Perfection is impossible to realize both in life and games, and so Life is Strange is not without its warts. The puzzles and gameplay aren’t particularly challenging or complex, but neither are they especially intended to be. More relevant are criticisms of the storytelling. Many have found the writing at times cringe-inducing, and criticized the excess of unrealistic teen jargon. It is worth noting that these criticisms were taken into account, and the quality of writing does improve over the course of the game’s episodes. Late in the game, a rather cartoonishly over the top villain is introduced, which feels rather unnecessary. Up to that point, the story had got along well without any definite villain, and their motivations, once introduced, prove disappointingly shallow. Players are also divided on some of the more emotional scenes and real-world themes, with some feeling them quite well done and others that the game fumbles them somewhat. Some of the voice acting done for minor characters isn’t stellar (another echo of Shenmue), and a few areas highlight that the game’s realist-impressionist aesthetic is in part meant to cover up lower graphical fidelity. Still, it’s difficult to pin down many legitimate complaints or flaws that any group of people can agree on; the diversity of thought on the game’s strengths and weaknesses is more often a symptom of healthy discussion than it is a condemnation of the game’s faults. Conversations on the game often step over its faults (in writing, voice acting, graphics or puzzles) to debate issues raised by its narrative, showing it succeeded at least in telling a story audiences found engaging.
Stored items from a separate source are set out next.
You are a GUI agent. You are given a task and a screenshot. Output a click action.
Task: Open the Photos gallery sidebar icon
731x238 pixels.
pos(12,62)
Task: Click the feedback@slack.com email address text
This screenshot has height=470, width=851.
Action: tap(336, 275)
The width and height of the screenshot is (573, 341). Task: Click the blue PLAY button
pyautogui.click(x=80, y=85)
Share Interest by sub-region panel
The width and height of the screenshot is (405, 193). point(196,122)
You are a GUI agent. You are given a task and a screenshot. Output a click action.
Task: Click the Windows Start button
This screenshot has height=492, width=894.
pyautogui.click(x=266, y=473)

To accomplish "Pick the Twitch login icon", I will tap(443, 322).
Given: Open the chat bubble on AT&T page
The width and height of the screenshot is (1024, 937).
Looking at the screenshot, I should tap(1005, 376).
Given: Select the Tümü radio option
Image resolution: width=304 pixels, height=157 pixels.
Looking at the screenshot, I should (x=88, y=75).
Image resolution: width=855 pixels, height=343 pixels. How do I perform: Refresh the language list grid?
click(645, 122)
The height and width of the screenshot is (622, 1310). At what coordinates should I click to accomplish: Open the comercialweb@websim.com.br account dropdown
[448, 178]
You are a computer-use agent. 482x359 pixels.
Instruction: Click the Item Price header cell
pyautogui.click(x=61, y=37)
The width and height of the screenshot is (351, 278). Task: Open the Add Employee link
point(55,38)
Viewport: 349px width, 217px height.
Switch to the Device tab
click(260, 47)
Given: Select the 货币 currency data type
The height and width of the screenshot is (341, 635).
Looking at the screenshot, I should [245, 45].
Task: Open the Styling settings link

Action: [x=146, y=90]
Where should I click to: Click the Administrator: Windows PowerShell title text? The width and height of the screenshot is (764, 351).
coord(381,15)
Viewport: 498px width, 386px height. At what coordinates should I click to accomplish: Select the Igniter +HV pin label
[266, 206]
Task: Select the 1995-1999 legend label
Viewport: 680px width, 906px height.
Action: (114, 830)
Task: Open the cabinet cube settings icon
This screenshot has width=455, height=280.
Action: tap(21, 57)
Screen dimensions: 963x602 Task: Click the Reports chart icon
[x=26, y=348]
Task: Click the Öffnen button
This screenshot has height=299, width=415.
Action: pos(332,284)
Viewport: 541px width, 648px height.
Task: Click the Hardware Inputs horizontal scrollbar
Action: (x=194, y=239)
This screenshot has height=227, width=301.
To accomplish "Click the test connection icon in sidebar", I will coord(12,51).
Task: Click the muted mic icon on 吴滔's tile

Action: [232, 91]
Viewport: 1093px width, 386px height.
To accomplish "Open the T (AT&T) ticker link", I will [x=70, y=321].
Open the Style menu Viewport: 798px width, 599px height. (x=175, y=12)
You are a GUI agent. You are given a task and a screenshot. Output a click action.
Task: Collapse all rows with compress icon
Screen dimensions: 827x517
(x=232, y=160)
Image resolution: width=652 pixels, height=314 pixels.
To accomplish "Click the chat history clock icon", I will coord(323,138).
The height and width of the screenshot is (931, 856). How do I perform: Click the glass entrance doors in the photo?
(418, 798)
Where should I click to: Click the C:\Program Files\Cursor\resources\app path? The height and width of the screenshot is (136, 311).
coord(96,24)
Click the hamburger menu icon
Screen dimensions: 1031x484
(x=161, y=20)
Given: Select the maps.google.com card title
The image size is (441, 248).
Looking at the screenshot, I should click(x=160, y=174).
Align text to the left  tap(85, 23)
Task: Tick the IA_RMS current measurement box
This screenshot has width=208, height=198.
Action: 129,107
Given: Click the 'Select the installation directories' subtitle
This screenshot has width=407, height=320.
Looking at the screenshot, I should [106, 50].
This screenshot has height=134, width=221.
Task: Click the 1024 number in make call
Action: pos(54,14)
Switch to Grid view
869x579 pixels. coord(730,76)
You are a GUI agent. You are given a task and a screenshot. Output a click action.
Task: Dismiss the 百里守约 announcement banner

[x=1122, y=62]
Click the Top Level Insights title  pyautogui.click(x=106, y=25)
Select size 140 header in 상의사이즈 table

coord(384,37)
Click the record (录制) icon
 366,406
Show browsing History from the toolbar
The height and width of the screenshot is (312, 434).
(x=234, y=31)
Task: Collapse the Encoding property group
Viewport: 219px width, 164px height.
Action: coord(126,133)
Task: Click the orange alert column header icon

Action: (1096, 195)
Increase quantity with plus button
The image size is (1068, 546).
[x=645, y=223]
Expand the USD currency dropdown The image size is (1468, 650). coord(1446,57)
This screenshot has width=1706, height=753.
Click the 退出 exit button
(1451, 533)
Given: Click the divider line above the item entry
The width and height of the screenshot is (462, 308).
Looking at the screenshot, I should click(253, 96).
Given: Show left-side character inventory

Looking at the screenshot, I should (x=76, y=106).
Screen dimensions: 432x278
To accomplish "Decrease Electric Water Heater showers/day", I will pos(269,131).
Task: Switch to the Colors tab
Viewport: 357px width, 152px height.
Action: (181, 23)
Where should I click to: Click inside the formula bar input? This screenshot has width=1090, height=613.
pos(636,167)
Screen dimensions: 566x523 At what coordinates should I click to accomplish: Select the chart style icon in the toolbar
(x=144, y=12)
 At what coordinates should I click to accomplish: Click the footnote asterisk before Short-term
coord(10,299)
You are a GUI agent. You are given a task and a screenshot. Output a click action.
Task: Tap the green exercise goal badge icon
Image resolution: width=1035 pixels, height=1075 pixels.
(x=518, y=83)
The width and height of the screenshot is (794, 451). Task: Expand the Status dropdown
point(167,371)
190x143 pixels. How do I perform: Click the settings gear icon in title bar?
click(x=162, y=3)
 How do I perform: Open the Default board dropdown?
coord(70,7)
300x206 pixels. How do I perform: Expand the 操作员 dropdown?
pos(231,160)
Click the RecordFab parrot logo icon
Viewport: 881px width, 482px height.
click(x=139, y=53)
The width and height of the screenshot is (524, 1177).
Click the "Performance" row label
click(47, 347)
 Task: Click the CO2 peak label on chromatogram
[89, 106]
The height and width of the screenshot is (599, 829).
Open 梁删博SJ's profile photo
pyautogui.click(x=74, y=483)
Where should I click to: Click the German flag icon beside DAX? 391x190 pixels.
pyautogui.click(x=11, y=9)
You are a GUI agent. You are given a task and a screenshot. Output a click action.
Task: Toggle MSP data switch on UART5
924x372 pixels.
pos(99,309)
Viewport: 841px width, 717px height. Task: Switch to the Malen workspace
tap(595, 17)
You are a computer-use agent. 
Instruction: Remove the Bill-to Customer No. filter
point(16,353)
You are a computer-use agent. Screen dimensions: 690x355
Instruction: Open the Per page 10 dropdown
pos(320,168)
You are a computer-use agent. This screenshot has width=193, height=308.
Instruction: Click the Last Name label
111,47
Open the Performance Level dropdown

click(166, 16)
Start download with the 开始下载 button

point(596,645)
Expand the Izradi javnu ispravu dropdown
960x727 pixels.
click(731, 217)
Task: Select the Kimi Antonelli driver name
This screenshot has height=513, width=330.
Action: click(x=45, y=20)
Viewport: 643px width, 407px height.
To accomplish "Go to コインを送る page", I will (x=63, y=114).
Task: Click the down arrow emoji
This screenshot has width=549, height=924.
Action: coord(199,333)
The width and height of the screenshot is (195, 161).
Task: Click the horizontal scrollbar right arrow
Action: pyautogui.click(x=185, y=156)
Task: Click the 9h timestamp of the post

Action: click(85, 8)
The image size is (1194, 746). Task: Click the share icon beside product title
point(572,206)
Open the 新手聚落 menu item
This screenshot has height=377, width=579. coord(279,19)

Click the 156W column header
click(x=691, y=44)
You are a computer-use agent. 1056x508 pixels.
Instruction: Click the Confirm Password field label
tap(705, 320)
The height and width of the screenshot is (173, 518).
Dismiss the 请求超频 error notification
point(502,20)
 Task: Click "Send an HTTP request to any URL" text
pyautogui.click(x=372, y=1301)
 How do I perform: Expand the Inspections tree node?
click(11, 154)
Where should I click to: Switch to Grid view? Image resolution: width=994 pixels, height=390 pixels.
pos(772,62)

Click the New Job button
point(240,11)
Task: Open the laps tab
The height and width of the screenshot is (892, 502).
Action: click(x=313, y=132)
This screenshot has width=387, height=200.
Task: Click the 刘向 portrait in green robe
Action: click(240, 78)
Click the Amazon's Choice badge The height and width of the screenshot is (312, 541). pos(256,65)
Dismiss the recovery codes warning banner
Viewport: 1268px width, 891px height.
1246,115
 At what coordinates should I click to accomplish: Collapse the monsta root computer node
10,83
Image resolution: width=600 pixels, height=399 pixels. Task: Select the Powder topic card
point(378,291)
Ultimately, Life is Strange is a unique experience that manages to add a great deal more depth to the maturing medium. Its mechanics may not be entirely original, and its themes and ideas may have been utilized before in other media, but it integrates them naturally, and shows its influences without being quite so defined by them as other games, adding up to a singular whole. Perhaps the strongest praise one could give is to say it does a very nice job being what it is, something that most ambitious games to date have struggled with for one reason or another. If it stumbles here and there, it more often stands up straight and opens doors others have been afraid to for years, reassuring us that the house videogames built is a lot larger and more exciting than we’d been led to believe.